Task: For this exercise, please find the lines in the entries that include the word "chevron" and copy them.

[Stored records]
○ ○ ○ ○

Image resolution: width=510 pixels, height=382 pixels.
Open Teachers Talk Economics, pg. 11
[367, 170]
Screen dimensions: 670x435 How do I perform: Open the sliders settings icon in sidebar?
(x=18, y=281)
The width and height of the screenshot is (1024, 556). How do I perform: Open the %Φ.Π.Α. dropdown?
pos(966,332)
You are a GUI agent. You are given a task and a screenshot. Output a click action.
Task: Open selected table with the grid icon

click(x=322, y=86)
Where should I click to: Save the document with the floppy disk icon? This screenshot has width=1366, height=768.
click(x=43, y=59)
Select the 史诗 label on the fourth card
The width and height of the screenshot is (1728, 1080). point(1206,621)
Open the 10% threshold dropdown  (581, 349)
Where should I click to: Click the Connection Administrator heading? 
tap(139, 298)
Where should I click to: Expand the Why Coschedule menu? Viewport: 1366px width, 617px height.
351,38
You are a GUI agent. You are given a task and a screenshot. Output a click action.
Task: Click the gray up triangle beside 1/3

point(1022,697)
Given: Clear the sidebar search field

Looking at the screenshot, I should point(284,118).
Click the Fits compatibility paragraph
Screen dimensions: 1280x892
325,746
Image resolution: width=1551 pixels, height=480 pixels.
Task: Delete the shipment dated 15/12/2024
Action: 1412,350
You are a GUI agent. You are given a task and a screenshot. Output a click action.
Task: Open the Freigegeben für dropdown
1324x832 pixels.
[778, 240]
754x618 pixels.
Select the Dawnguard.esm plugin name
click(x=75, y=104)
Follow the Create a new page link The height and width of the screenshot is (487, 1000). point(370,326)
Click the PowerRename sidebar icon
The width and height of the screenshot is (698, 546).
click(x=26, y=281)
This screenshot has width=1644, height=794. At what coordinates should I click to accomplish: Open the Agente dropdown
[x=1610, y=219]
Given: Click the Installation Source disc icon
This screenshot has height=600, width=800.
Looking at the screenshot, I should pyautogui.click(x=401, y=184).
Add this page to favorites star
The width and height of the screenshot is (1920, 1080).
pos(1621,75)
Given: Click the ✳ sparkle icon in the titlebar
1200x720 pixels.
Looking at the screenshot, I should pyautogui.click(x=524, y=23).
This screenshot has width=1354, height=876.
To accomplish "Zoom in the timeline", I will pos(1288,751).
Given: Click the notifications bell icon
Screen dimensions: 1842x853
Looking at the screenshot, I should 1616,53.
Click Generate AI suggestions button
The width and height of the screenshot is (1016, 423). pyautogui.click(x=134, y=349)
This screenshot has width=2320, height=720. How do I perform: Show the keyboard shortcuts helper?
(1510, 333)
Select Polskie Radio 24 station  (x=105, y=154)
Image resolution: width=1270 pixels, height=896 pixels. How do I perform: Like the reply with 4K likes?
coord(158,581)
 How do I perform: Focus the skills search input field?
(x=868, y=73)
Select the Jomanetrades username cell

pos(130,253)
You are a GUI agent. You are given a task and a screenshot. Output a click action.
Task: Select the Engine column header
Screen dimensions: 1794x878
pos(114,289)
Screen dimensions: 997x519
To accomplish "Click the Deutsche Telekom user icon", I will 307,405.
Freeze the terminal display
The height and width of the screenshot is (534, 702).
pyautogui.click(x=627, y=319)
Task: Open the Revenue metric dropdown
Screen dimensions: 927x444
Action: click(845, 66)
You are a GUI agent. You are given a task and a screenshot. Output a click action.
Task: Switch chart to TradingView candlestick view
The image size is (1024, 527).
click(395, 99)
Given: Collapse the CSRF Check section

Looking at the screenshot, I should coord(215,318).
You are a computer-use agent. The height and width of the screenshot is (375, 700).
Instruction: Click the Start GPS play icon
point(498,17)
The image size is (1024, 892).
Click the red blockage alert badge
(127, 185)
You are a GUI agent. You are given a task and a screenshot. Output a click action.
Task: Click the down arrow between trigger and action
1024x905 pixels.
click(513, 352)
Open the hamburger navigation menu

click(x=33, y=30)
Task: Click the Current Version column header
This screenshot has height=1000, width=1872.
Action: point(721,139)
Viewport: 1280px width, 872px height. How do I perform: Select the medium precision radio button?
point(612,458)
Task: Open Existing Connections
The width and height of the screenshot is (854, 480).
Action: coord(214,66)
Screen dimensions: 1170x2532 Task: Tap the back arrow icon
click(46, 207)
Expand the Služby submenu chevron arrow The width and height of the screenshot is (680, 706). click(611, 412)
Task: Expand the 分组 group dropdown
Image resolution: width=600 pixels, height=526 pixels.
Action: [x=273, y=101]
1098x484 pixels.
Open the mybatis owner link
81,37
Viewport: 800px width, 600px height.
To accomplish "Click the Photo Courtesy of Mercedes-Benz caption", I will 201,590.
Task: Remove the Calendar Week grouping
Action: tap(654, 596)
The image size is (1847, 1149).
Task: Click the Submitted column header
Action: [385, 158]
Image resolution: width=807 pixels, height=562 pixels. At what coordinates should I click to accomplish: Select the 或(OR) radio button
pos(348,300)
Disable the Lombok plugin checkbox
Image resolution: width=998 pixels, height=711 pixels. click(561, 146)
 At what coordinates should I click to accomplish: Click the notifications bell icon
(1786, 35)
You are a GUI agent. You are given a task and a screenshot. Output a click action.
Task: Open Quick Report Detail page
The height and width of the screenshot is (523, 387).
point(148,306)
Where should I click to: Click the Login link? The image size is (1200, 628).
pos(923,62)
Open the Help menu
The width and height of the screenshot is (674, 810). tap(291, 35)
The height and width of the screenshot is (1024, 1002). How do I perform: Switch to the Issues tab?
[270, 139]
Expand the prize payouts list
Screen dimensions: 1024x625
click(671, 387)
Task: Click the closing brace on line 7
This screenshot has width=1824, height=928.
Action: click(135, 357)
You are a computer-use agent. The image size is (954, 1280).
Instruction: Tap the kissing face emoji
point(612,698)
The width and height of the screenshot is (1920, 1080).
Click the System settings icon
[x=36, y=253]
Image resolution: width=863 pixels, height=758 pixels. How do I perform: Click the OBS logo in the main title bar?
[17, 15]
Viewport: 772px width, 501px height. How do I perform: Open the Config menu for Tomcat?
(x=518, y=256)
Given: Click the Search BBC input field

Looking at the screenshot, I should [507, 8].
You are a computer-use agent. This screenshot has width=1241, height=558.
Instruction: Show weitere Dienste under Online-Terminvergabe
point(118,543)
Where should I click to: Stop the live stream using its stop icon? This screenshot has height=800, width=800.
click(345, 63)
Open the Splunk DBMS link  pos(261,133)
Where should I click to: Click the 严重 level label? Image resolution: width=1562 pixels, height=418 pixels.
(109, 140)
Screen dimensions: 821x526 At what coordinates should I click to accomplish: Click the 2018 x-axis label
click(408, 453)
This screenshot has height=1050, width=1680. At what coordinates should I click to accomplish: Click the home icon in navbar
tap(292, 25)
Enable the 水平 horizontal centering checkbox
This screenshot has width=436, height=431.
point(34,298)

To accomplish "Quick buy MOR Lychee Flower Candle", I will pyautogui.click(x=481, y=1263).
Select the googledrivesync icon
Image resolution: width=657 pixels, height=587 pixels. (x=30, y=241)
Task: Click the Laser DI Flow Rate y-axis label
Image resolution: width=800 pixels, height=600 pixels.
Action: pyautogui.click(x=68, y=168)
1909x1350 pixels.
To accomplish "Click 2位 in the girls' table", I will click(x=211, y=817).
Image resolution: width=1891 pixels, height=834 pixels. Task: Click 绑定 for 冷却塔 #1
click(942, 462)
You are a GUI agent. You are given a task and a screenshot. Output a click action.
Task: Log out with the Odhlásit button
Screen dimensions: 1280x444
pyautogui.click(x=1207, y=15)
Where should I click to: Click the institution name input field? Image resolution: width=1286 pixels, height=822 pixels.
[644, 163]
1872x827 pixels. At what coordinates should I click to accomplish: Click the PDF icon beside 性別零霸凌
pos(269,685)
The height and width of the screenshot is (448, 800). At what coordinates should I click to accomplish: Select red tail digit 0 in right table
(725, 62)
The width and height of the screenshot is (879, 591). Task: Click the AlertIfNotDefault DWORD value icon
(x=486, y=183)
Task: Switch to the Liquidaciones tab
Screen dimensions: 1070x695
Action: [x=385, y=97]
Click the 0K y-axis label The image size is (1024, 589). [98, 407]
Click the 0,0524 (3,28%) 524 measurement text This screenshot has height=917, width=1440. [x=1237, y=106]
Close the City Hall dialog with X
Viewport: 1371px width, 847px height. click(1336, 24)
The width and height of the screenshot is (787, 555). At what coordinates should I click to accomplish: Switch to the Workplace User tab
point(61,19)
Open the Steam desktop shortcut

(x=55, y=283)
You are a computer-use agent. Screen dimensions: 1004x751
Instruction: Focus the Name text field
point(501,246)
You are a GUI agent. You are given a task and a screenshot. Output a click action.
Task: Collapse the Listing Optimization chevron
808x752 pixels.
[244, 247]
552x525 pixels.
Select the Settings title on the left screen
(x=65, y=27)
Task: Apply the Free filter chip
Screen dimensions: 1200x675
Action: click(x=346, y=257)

○ ○ ○ ○

Exercise output:
Expand the Služby submenu chevron arrow The width and height of the screenshot is (680, 706). click(611, 412)
Task: Collapse the Listing Optimization chevron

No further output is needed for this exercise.